Outlook and Future Prospects

Cantaloupe appears well-positioned for continued growth in the self-service commerce market. The company’s diversified revenue streams, expanding customer base, and focus on innovation position it as a leader in the industry. However, the company will need to carefully manage its operating expenses to maintain profitability as it scales.

The recent acquisitions of Cheq and SB Software provide opportunities for Cantaloupe to cross-sell its solutions and expand its geographic reach. The launch of new initiatives like the AdVantage advertising program and Smart Store solutions also demonstrate the company’s ability to identify and capitalize on emerging market trends.

That said, Cantaloupe’s reliance on M&A and exposure to macroeconomic conditions could present risks going forward.
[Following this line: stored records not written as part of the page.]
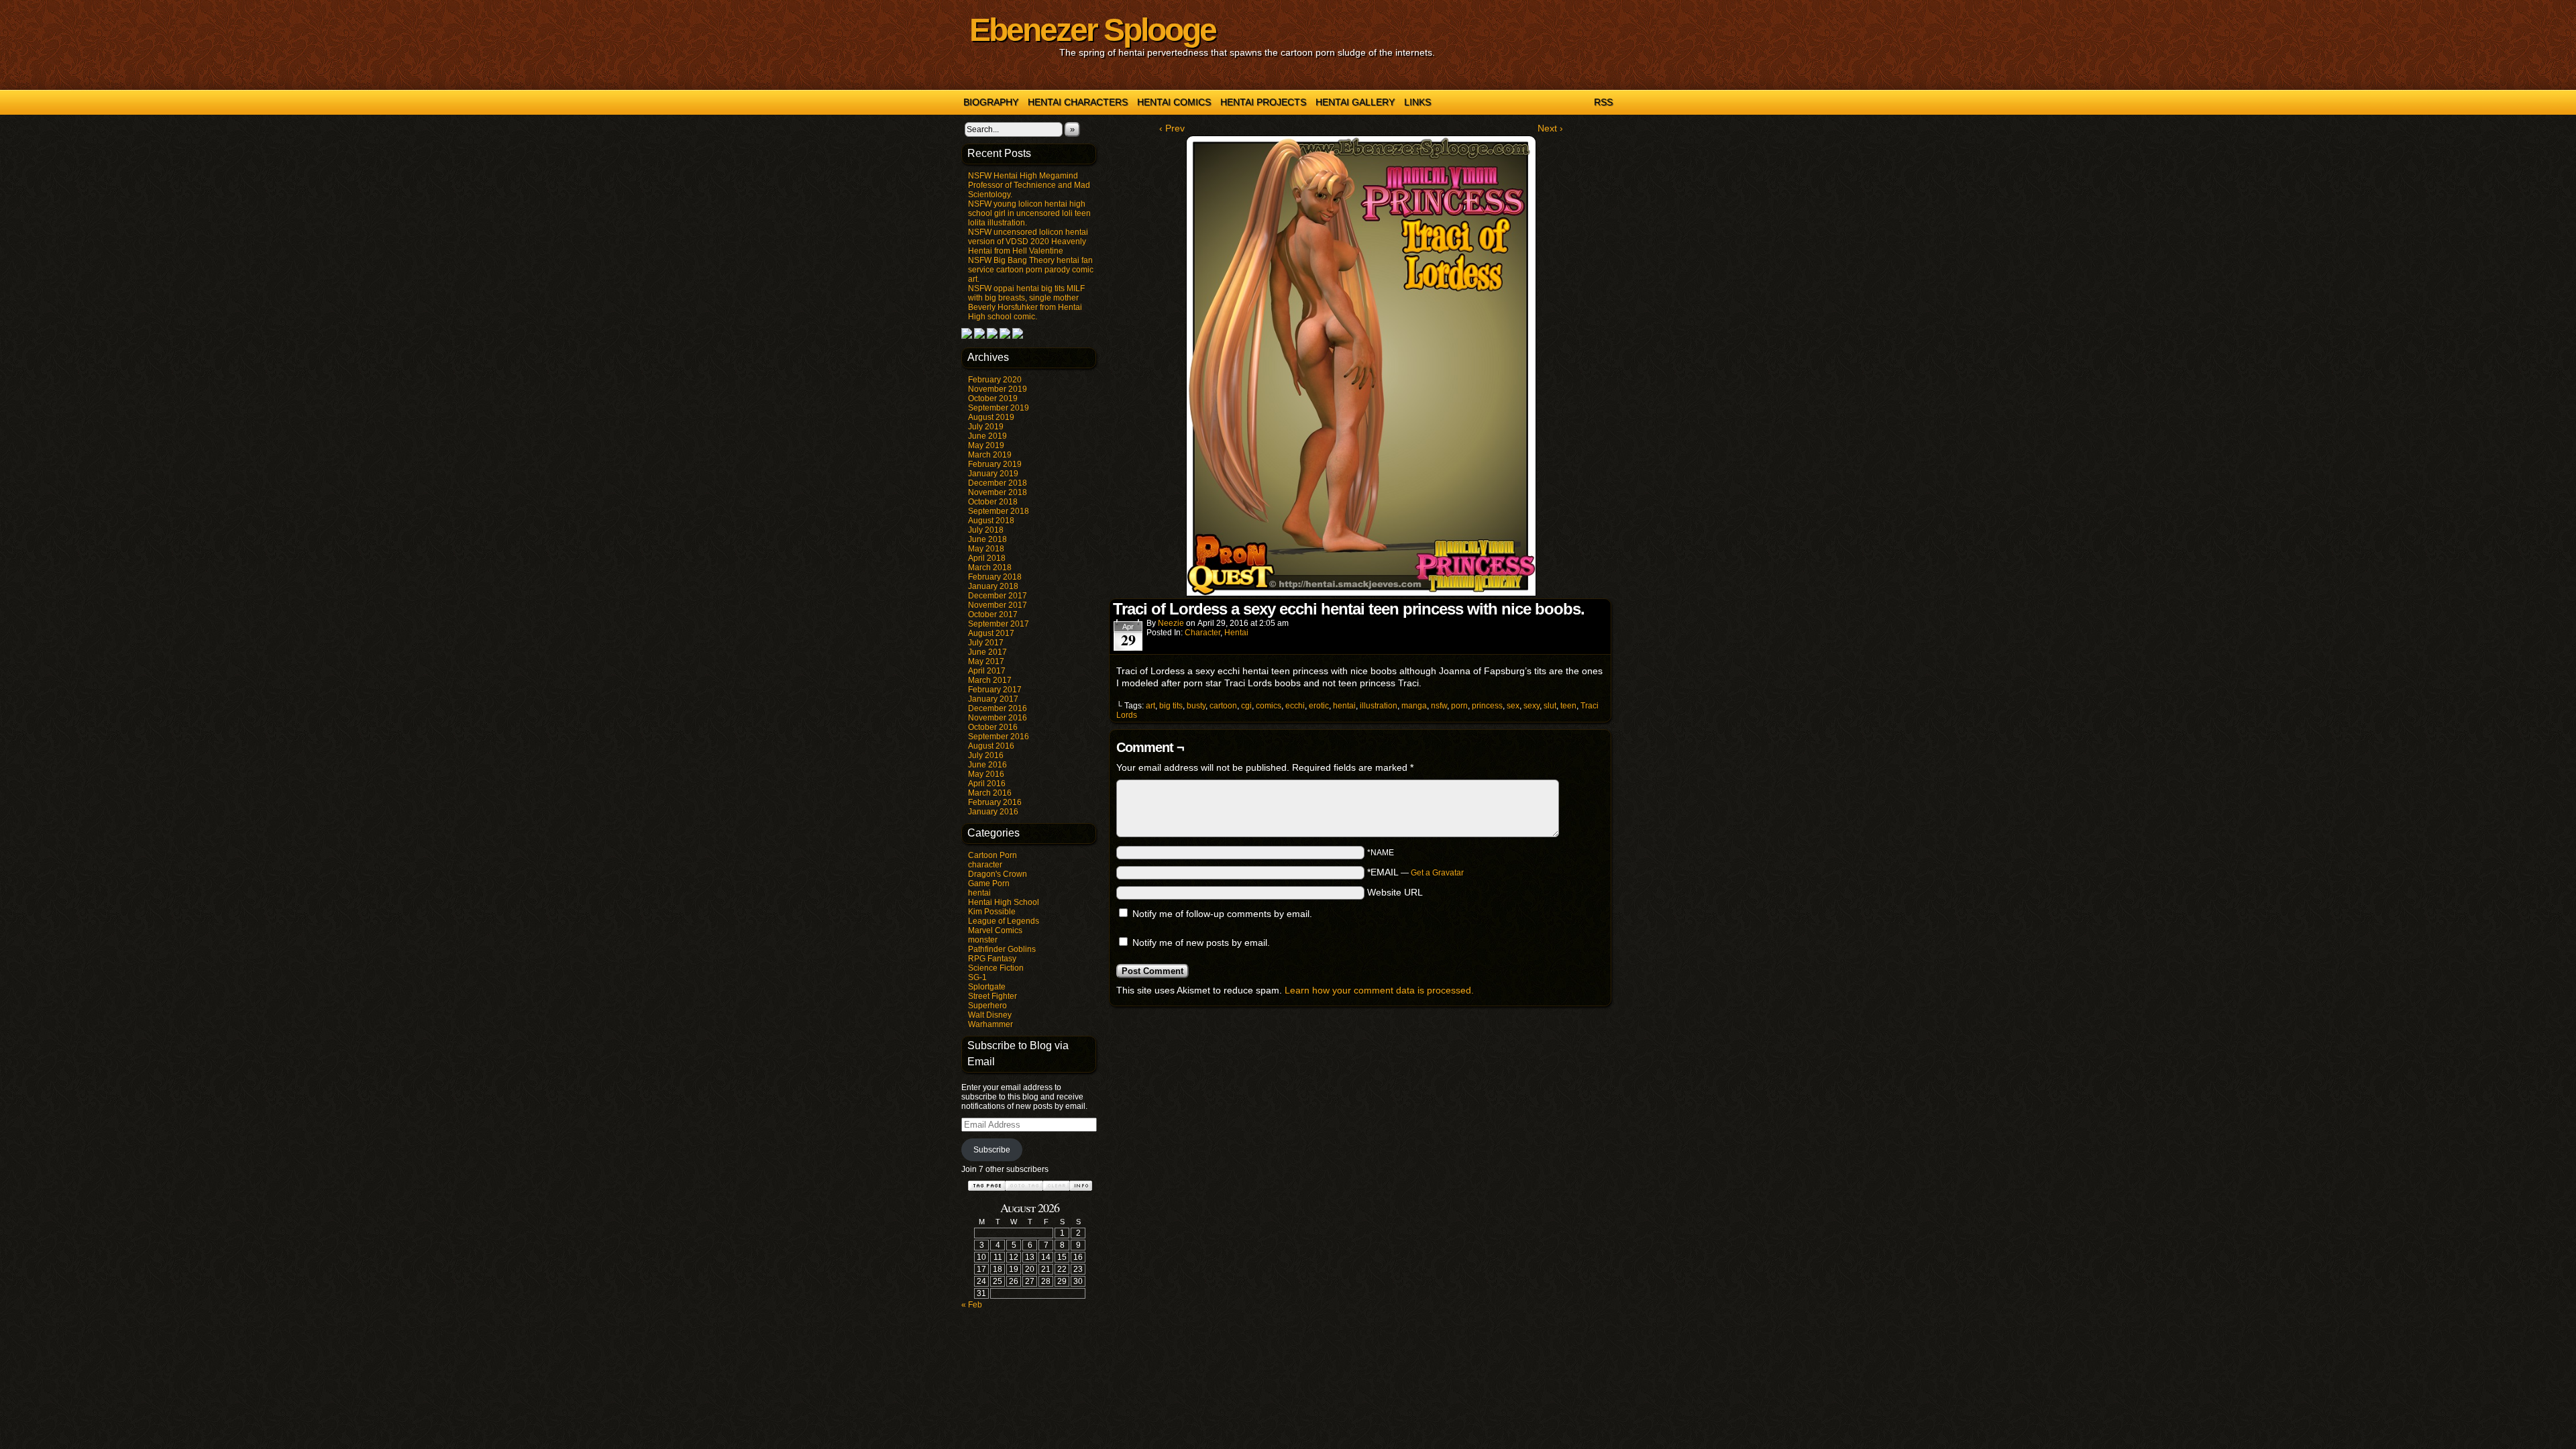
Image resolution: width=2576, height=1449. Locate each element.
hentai (979, 893)
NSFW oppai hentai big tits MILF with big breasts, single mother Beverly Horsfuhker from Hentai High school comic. (1026, 302)
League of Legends (1003, 921)
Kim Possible (992, 911)
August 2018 (991, 520)
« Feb (971, 1304)
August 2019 (991, 417)
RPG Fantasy (992, 958)
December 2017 (997, 595)
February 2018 (995, 577)
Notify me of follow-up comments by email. (1222, 913)
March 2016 (990, 793)
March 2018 (990, 567)
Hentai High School (1003, 902)
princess (1487, 705)
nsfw (1439, 705)
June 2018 (987, 539)
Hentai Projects (1263, 102)
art (1150, 705)
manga (1414, 705)
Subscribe (991, 1150)
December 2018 (997, 483)
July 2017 (986, 642)
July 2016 (986, 755)
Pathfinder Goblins (1002, 949)
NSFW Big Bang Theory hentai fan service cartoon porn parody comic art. (1030, 270)
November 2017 (997, 605)
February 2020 (995, 379)
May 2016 (986, 774)
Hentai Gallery (1355, 102)
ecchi (1295, 705)
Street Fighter (992, 996)
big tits (1171, 705)
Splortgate (987, 986)
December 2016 (997, 708)
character (985, 864)
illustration (1378, 705)
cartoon (1223, 705)
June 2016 (987, 764)
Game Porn (989, 883)
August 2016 (991, 746)
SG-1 (977, 977)
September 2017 (998, 624)
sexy (1531, 705)
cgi (1246, 705)
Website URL (1395, 892)
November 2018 (997, 492)
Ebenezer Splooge (1092, 30)
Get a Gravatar (1437, 872)
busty (1196, 705)
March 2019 (990, 455)
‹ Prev (1172, 128)
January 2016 (993, 811)
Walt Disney (990, 1015)
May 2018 (986, 548)
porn (1459, 705)
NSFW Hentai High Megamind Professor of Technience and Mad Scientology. (1029, 185)
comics (1268, 705)
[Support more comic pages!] (966, 336)
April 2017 (987, 671)
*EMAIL (1415, 872)
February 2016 (995, 802)
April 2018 (987, 558)
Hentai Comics (1174, 102)
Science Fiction (996, 968)
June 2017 (987, 652)
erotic (1319, 705)
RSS (1603, 102)
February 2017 (995, 689)
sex (1513, 705)
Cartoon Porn (992, 855)
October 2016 (993, 727)
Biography (990, 102)
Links (1417, 102)
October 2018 (993, 501)
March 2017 (990, 680)
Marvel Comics (995, 930)
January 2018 (993, 586)
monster (983, 940)
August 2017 (991, 633)
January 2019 (993, 473)
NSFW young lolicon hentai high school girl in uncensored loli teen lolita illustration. (1029, 213)
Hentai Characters (1078, 102)
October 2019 (993, 398)
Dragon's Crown (997, 874)
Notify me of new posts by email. (1201, 942)
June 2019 (987, 436)
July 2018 (986, 530)
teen (1568, 705)
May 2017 (986, 661)
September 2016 (998, 736)
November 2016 (997, 717)
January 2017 (993, 699)
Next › (1550, 128)
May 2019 (986, 445)
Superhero (987, 1005)
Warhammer (990, 1024)
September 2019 (998, 408)
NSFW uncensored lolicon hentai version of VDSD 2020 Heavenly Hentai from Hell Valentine (1028, 241)
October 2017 (993, 614)
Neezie (1171, 623)
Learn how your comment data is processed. (1379, 990)
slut (1550, 705)
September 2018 (998, 511)
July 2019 (986, 426)
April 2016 (987, 783)
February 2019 (995, 464)
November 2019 (997, 389)
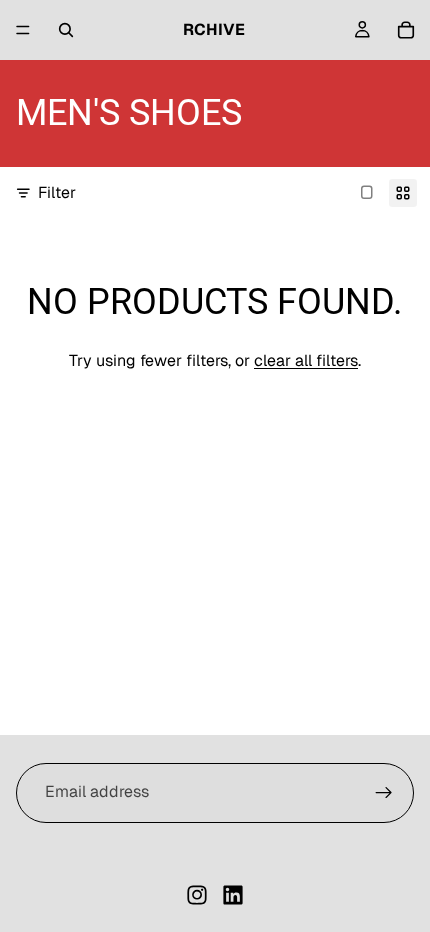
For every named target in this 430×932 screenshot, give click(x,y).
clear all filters (306, 360)
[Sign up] (384, 793)
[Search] (66, 30)
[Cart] (406, 30)
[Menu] (23, 30)
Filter (57, 192)
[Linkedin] (233, 895)
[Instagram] (197, 895)
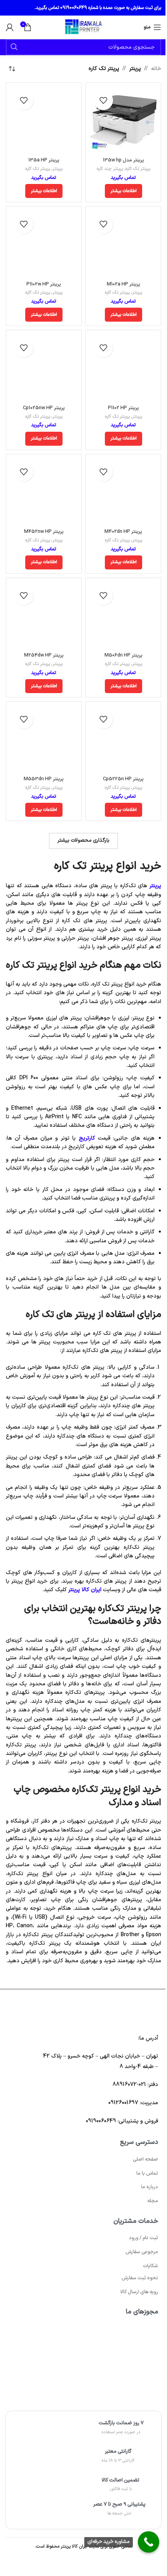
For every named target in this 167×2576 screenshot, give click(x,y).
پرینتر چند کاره (110, 168)
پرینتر (135, 69)
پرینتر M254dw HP (44, 655)
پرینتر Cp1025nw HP (44, 408)
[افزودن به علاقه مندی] (103, 100)
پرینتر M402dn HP (123, 531)
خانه (156, 69)
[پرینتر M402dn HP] (123, 491)
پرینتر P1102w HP (43, 284)
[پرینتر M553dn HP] (43, 739)
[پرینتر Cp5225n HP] (123, 739)
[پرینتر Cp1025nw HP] (43, 367)
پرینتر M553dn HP (44, 779)
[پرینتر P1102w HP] (43, 244)
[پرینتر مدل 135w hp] (123, 120)
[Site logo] (83, 27)
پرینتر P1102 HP (123, 408)
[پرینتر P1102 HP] (123, 367)
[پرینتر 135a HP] (43, 120)
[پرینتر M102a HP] (123, 244)
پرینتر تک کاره (137, 168)
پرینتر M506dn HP (123, 655)
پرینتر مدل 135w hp (123, 160)
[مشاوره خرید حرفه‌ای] (148, 2542)
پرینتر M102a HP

The company will need to balance its inorganic growth strategy with organic initiatives to drive sustainable long-term expansion.

Overall, Cantaloupe appears to be executing well on its strategy and delivering strong financial results. However, investors should closely monitor the company’s ability to manage costs and integrate new acquisitions effectively as it continues to scale.